Turning 'Tea' into change

For those who participated in Wednesday’s Tea Parties across the U.S. there seems a sense of both energy and confusion.  The energy appears largely to be generated by a motivation on the part of a large number of taxpayers to vent their frustration at big spending, taxing, debt, inflation and general government malfeasance.  The confusion seems to be on how to change it.

As I’ve said before, the real frustration should be (and largely is I think) at the entire political class, not at any one party or person.  Likewise if there is to be any positive outcome it can only occur with a major push towards policies aimed at curbing the grotesque appetite of the entire political class and returning to a more Madisonian conception of limited government.

Here are a few suggestions that I humbly submit to anyone who participated in the Tea Parties.  Any or all of these would, I think, create some real change in the direction of limited government, favorable to all taxpayers.

1. Vote out every single incumbent politician on both the federal and state level in the next series of elections.*

2. Enact term limits on all 538 federal lawmakers.

3. Impose a federal balanced budget amendment.

4. Require a 3/4 supermajority vote for any spending beyond the rate of inflation and population growth, state and federal.

5. Require a 3/4 supermajority vote for any tax or fee increase, state and federal.

6. Implement a strict monetary rule or commodity standard that the Federal Reserve must follow.

7. Put the entire government check register online at the state and federal levels.

*There may be a VERY small number of politicians who have not voted to increase spending, taxes, pork, earmarks or debt and who have respected the constitution through and through.  If so, I can probably count them on one hand and the odds are almost zero that your representative or senator is one of them.  The chance that you will take the time or even be able to find out who they are (or that you can trust any information you do find about them, especially considering much of it will come from their own office) is very, very small.  It’s better to simply vote out every single incumbent without exception than to search in vain (and expect others to do the same) for proof of innocence on the part of a few.  Ousting one or two or five good apples is a small price to pay for cleaning out hundreds and hundreds of rotten ones.

(Cross posted on the SFEblog)

Posted by Isaac Morehouse on April 18, 2009 | Permalink


The Citizens Against Government Waste is a good resource for finding 'good' candidates:


(barring other factors of course)

Posted by: Juan | 2009-04-18 5:46:28 PM

Why wasn't this done five years ago in the U.S.??

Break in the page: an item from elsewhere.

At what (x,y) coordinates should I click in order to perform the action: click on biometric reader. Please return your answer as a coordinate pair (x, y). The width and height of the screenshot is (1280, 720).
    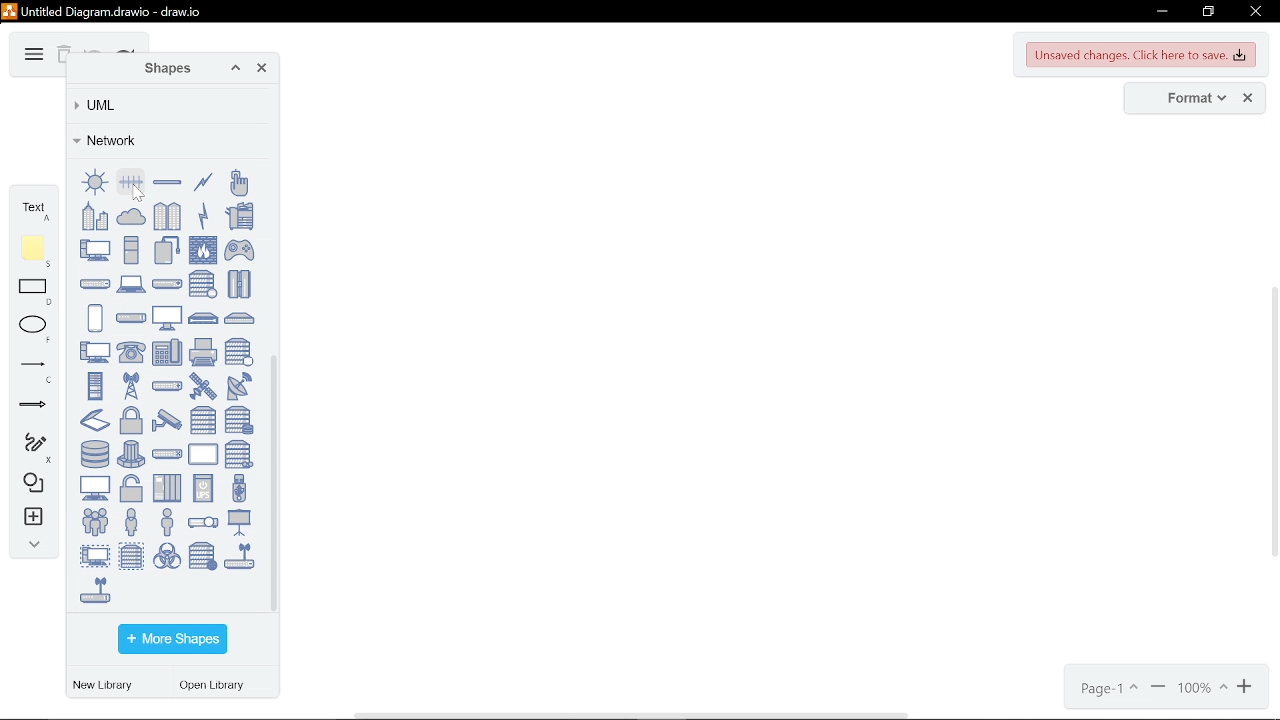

Posted by: Tim Trudeau | 2009-04-18 10:54:04 PM

I agree almost wholeheartedly, Mr. Morehouse, with one reservation. Term limits is one of those things that sounds good in theory, but is not so in practice. Term limits for legislators has decimated politics here in Michigan. Where once there was safety to vote conscience and reach across aisles to build trust, there is now no opportunity to do so. All is party-line with no room for meaningful bi-partisanship. It has not been a good experience here. If voters learn to do consistent due diligence instead of giving in to the temptation to believe that they have no voice, then things will change. Holding a party accountable has no chance, but holding individuals accountable has every chance in politics. That is not possible with term limits.